[Data excerpts]

━━━

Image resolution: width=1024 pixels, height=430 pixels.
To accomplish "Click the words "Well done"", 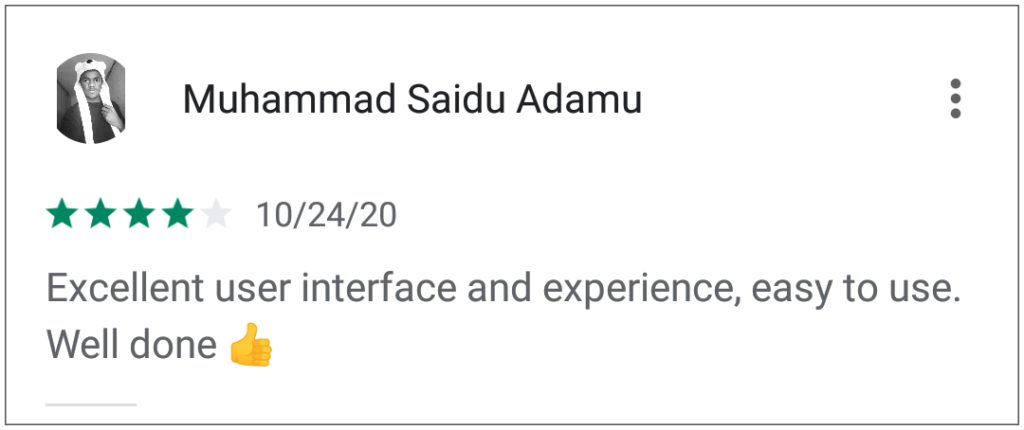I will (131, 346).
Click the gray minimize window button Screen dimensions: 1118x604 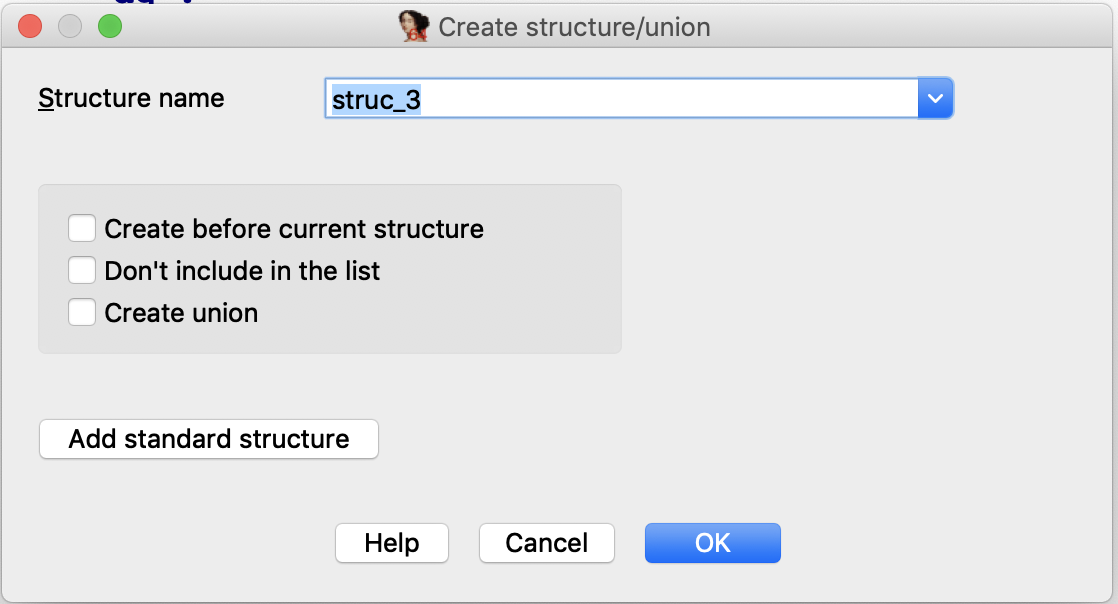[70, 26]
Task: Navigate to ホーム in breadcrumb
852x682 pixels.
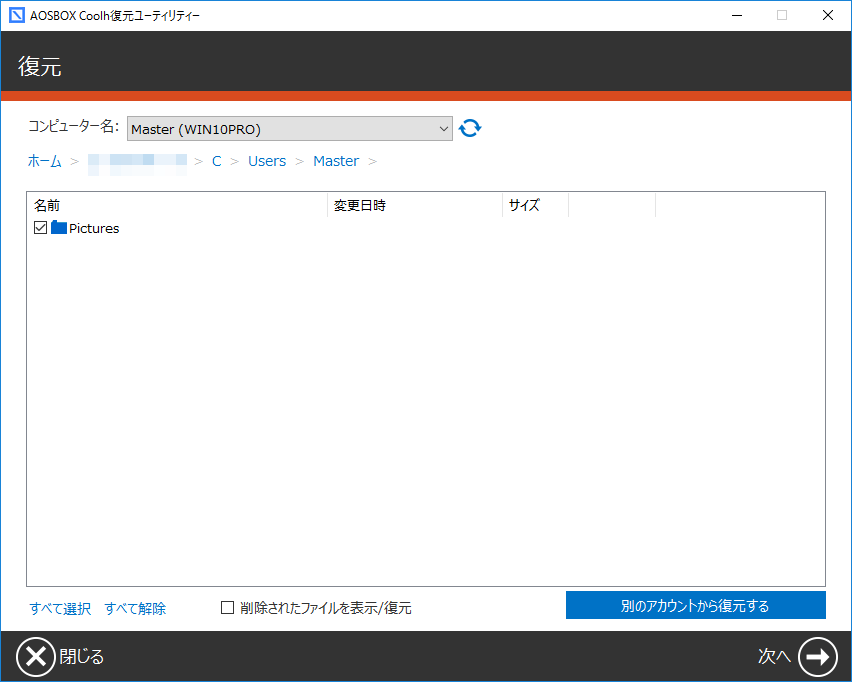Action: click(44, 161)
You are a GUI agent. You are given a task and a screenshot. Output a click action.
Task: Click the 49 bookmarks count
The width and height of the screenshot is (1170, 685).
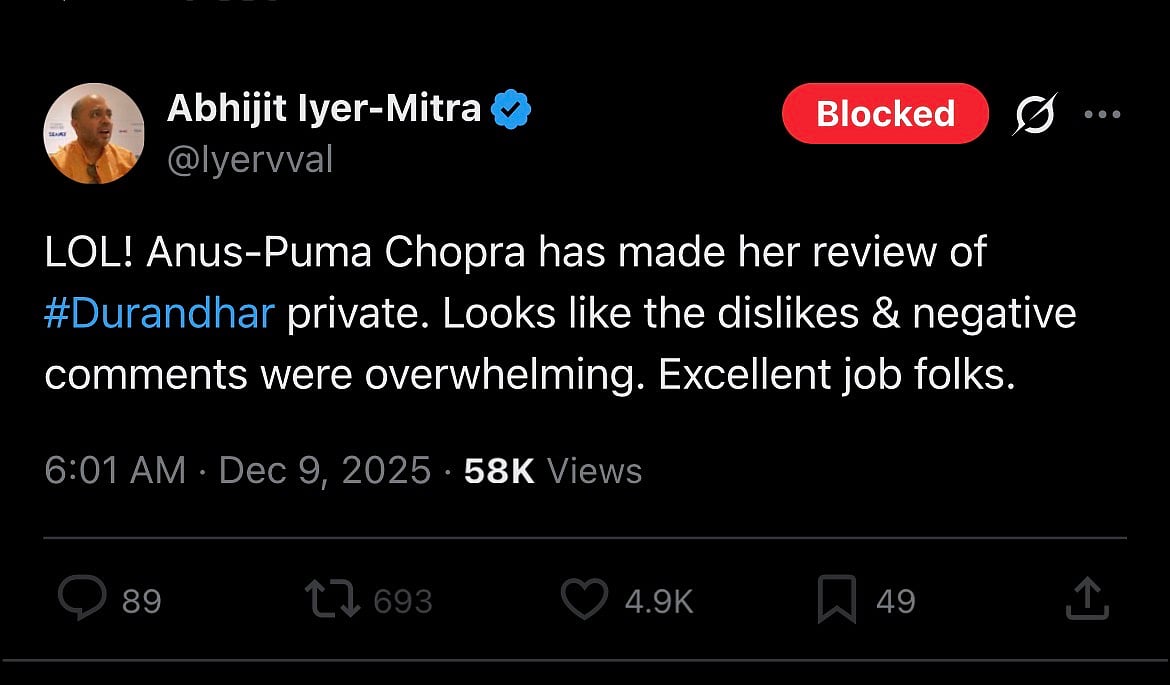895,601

━━━

§ **PROBLEM**
Please retype the lines from the one containing "The width and" through the last line of the records above, exactly as written, and leave out any pictures.

§ **ANSWER TO THE EXERCISE**
The width and height of the screenshot is (1170, 685).
895,601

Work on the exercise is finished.